Afric Industries retrouve de l’activité au deuxième trimestre 2026. Les ventes atteignent 14,009 millions de DH, contre 10,565 millions un an plus tôt, soit une hausse publiée de 33 %. Ce rebond porte le chiffre d’affaires semestriel à 22,490 millions, en progression de 5 %. Le printemps efface ainsi le retrait du début d’année, sans installer une croissance de même ampleur sur six mois.
Au premier trimestre, les revenus avaient reculé de 21 %, à 8,481 millions de DH. La société reliait ce recul à la longue période de pluies hivernales, puis au Ramadan, qui avaient freiné la consommation de papiers abrasifs. Elle prévoyait alors une remontée au trimestre suivant. Les nouveaux chiffres matérialisent ce redémarrage commercial, sans isoler la contribution précise du calendrier ou de la météo.
Les abrasifs reprennent, les accessoires reculent
Sur l’ensemble du semestre, les ventes d’abrasifs gagnent 11 %, tandis que les accessoires en aluminium perdent 17 %. Ces deux trajectoires expliquent pourquoi le taux global de 5 % dit peu, à lui seul, de la composition de l’activité. Les taux par famille concernent bien janvier à juin, et non le seul deuxième trimestre.
Les abrasifs servent au ponçage et à la finition dans les ateliers de bois, métal, carrosserie, peinture ou plastique. Les accessoires en aluminium concernent notamment l’assemblage de menuiseries. Afric Industries expose donc l’actionnaire à plusieurs usages professionnels, dont les commandes ne se déplacent pas nécessairement ensemble. La ventilation publiée distingue leur croissance, mais ne donne pas les marges de ces deux familles.
Le dividende pèse sur la photographie de fin juin
L’assemblée du 12 mai a décidé un dividende de 20 DH par action, payable le 30 juin. Pour les 291 500 actions composant le capital, la distribution représente 5,83 millions de DH. Ce décaissement relève de l’affectation du bénéfice 2025 ; il ne mesure pas la rentabilité produite pendant le printemps 2026.

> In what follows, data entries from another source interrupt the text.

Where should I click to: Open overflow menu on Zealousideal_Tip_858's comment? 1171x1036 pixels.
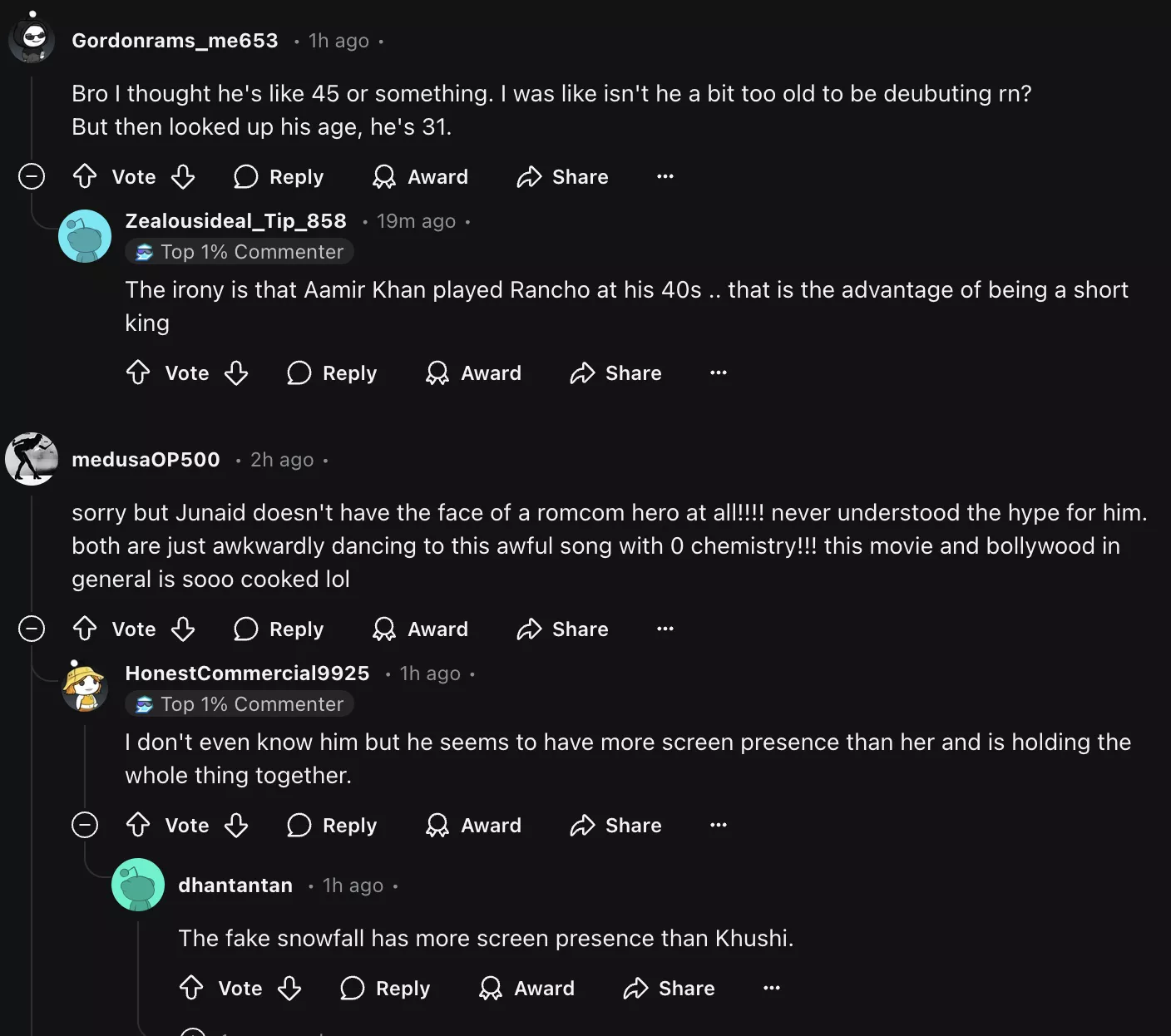719,372
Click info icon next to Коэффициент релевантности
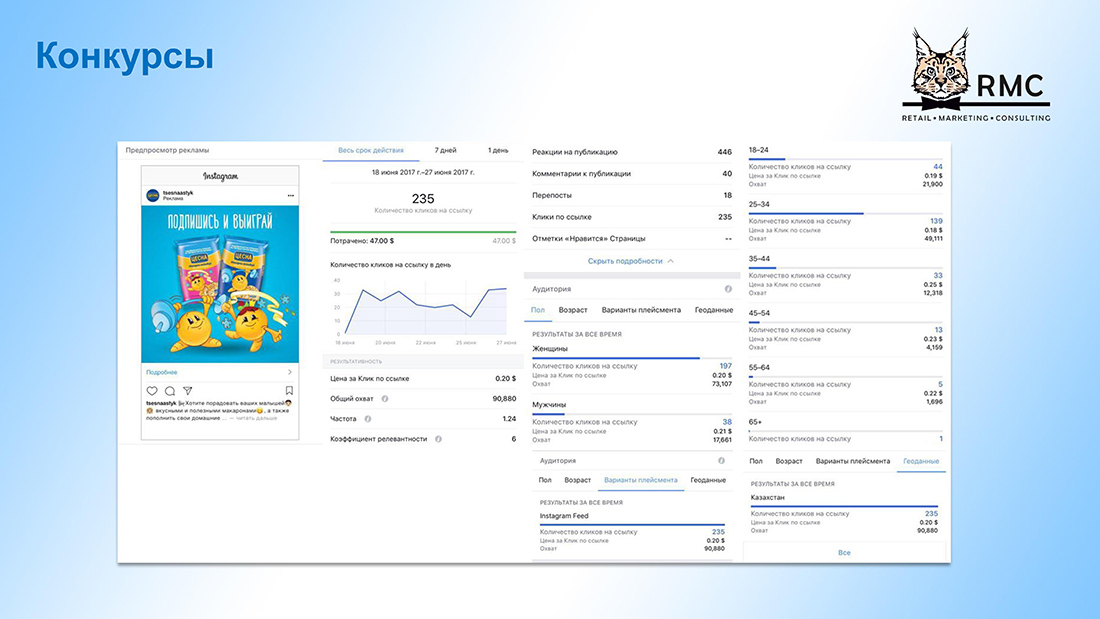Screen dimensions: 1100x619 pos(436,439)
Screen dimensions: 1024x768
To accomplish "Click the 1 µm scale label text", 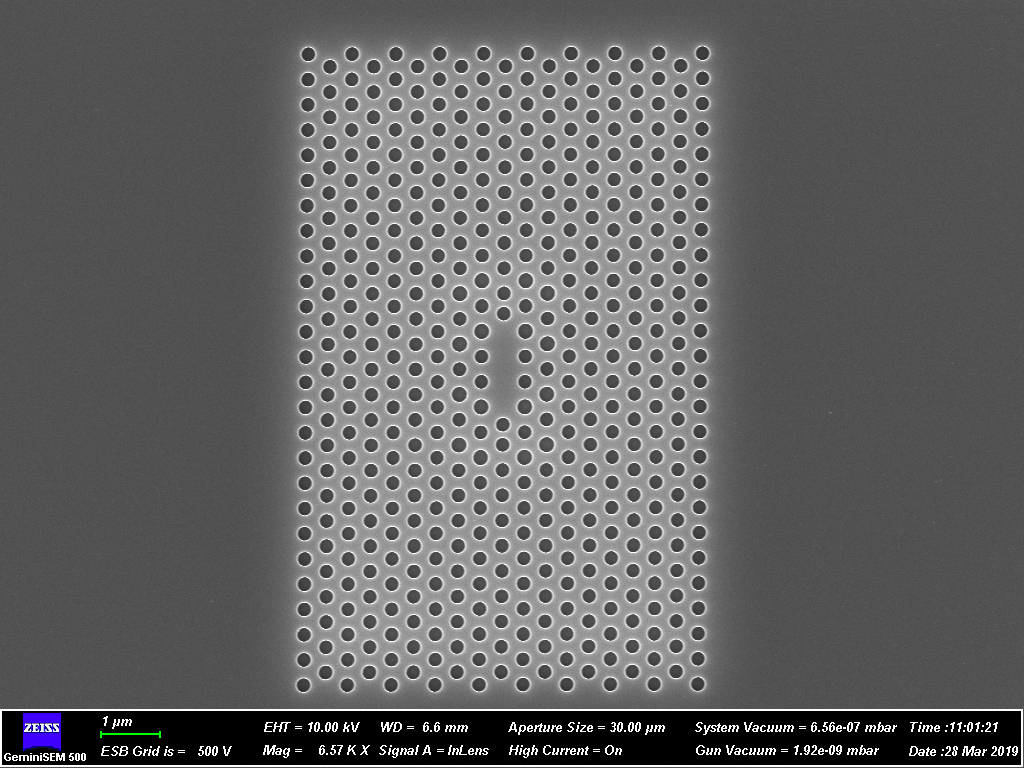I will (117, 721).
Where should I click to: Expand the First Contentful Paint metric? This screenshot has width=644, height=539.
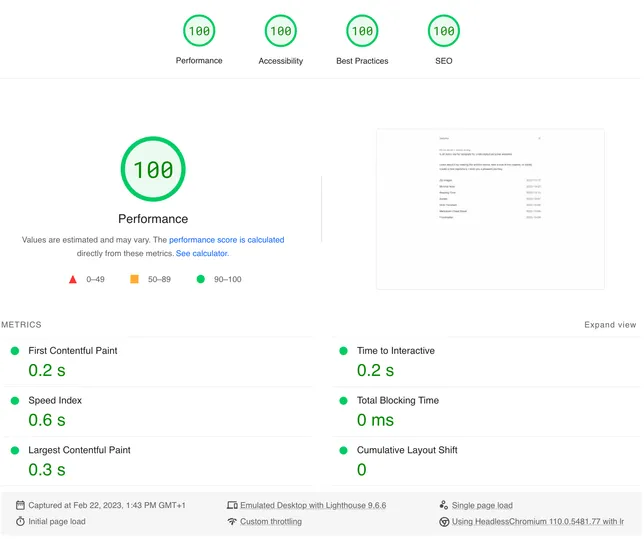(72, 351)
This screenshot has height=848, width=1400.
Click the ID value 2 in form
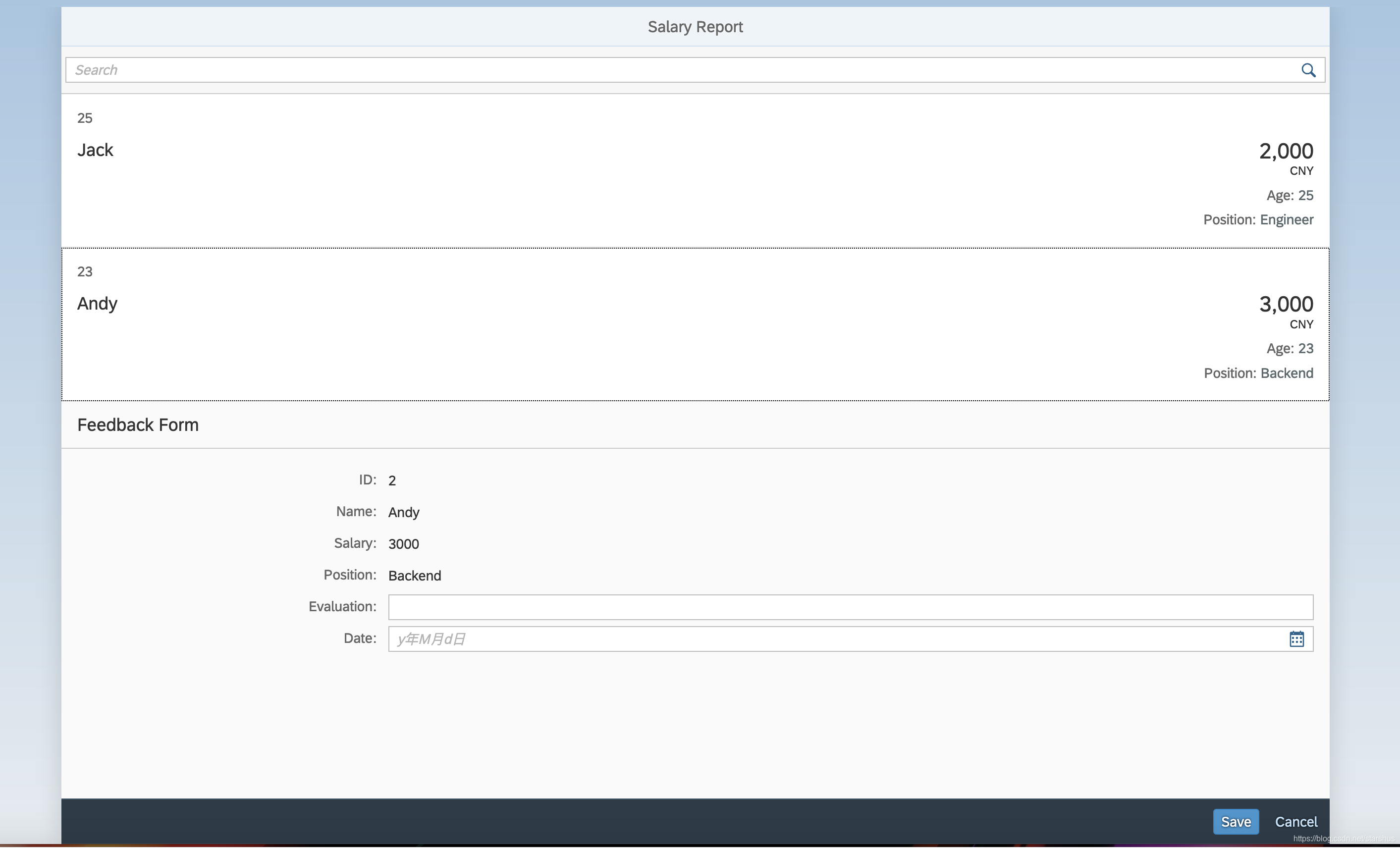(392, 480)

Après distribution, le solde de trésorerie publié à fin juin ressort à −140 000 DH, contre +273 000 DH un an auparavant. Cette comparaison intègre donc un paiement aux actionnaires, au-delà du fonctionnement de l’activité.
Le premier trimestre apportait une autre précision : des placements en OPCVM de 3,992 millions de DH avaient été réalisés. Le solde de trésorerie et les placements doivent être distingués. Le communiqué de juin n’actualise pas ce portefeuille ; conserver automatiquement le montant de mars pour reconstituer une liquidité totale de juin ajouterait une hypothèse non documentée.
Le bénéfice 2025 avait subi un effet de base financier
Le résultat d’exploitation 2025 progressait de 16 %, à 11,151 millions de DH, tandis que le bénéfice net reculait de 24 %, à 7,530 millions. L’écart venait notamment du résultat financier : 2024 avait bénéficié d’une reprise non récurrente de dépréciation sur des participations, initialement constatée en 2021. Le résultat financier de 5,052 millions de DH en 2024 était ainsi revenu à −210 000 DH en 2025.